Every line below between the one holding "Retweet this tweet using the retweet icon" and the one holding "Screen dimensions: 862x871", inclusive, should be copied exactly, and no other line.

───── Dataset excerpts ─────

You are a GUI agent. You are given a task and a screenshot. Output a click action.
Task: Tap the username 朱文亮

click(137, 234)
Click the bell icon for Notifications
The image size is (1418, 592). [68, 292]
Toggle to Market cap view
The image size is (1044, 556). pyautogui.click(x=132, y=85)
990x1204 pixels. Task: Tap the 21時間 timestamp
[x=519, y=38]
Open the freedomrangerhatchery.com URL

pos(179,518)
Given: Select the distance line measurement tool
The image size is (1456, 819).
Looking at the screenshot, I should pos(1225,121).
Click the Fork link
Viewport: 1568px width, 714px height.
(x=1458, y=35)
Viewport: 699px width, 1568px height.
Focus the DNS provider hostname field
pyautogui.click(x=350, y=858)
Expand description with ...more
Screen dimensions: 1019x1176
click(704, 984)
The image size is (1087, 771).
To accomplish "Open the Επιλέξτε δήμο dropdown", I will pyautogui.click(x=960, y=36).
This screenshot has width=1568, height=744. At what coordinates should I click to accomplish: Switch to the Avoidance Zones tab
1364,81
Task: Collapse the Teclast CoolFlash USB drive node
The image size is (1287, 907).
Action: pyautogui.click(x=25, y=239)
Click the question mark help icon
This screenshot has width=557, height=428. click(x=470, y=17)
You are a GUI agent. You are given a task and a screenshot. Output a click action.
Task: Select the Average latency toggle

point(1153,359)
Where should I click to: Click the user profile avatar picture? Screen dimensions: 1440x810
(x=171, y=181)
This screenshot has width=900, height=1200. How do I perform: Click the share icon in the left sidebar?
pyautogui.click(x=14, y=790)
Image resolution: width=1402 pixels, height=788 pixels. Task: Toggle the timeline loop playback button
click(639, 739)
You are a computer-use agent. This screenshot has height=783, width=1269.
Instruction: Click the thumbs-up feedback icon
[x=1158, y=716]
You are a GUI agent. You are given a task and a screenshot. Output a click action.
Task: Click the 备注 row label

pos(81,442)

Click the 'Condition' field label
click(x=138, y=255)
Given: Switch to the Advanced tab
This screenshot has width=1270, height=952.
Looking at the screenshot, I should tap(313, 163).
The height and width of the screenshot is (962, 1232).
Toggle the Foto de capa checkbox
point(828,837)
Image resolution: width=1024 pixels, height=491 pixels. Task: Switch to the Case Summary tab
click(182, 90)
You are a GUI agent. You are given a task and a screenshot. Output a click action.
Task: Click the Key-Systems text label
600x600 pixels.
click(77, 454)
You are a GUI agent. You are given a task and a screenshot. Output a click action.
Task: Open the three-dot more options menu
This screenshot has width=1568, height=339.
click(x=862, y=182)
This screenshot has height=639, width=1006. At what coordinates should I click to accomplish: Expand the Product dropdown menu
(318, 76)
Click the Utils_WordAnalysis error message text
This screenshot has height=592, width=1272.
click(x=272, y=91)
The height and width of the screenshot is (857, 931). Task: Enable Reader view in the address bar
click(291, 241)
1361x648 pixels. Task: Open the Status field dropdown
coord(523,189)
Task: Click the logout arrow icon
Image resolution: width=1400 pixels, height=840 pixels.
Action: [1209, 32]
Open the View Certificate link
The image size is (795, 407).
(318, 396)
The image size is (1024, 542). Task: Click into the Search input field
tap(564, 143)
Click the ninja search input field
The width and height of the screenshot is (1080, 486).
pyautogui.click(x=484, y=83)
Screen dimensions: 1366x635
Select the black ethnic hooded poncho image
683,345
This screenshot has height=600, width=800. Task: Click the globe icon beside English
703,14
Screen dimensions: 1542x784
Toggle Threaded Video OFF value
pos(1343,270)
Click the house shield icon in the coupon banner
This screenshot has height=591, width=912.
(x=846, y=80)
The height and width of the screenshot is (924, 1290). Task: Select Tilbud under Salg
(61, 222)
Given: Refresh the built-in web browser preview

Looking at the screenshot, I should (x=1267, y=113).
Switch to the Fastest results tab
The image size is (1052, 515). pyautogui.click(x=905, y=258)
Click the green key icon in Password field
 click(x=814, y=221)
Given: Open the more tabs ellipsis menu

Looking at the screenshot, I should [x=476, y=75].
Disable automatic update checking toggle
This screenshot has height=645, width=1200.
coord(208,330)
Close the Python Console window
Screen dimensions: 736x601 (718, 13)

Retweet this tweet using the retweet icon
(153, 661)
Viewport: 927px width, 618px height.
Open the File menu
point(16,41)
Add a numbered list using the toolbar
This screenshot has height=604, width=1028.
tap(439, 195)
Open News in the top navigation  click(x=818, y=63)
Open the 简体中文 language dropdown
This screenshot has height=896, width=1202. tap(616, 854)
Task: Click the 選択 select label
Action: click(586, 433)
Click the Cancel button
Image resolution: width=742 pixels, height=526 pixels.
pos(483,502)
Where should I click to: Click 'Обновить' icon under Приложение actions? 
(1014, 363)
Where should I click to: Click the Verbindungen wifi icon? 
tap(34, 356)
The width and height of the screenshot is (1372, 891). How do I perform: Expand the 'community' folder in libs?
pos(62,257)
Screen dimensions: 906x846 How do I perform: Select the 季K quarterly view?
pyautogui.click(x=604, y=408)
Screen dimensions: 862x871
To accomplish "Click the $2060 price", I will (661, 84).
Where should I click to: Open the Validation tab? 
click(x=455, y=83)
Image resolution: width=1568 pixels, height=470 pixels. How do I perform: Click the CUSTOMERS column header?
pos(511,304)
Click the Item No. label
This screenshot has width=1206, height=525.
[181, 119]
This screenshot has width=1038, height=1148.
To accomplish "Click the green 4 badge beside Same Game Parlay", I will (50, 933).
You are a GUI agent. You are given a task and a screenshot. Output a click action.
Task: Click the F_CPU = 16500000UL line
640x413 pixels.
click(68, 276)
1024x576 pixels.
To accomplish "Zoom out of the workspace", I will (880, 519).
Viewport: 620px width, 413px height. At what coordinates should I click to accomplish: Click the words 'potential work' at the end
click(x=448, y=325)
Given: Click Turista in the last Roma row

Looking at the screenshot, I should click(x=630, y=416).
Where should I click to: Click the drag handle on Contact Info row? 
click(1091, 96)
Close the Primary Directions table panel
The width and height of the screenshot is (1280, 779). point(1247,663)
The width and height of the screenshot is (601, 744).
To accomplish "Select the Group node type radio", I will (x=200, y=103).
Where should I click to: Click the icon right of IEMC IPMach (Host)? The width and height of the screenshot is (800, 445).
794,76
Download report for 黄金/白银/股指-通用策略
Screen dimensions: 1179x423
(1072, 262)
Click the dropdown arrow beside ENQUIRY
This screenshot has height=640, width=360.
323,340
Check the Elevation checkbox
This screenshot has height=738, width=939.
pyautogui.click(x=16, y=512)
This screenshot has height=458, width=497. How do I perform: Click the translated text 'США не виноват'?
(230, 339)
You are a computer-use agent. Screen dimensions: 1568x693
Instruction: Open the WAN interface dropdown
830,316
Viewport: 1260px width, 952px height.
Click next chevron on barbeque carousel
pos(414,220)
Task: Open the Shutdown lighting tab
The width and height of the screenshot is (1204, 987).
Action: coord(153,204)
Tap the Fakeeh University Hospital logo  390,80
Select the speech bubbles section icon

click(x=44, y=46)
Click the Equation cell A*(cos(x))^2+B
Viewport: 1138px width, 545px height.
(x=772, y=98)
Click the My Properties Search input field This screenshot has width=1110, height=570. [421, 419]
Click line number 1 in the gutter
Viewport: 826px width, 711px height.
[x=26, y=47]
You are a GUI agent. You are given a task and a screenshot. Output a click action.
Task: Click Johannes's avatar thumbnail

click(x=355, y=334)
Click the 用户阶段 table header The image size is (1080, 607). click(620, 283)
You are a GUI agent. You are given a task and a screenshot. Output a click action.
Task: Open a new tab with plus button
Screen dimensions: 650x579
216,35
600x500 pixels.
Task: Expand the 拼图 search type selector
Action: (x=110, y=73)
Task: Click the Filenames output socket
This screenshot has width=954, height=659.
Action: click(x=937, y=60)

─────

• [Reply to the task]:
Retweet this tweet using the retweet icon
(153, 661)
Viewport: 927px width, 618px height.
Open the File menu
point(16,41)
Add a numbered list using the toolbar
This screenshot has height=604, width=1028.
tap(439, 195)
Open News in the top navigation  click(x=818, y=63)
Open the 简体中文 language dropdown
This screenshot has height=896, width=1202. tap(616, 854)
Task: Click the 選択 select label
Action: click(586, 433)
Click the Cancel button
Image resolution: width=742 pixels, height=526 pixels.
pos(483,502)
Where should I click to: Click 'Обновить' icon under Приложение actions? 
(1014, 363)
Where should I click to: Click the Verbindungen wifi icon? 
tap(34, 356)
The width and height of the screenshot is (1372, 891). How do I perform: Expand the 'community' folder in libs?
pos(62,257)
Screen dimensions: 906x846 How do I perform: Select the 季K quarterly view?
pyautogui.click(x=604, y=408)
Screen dimensions: 862x871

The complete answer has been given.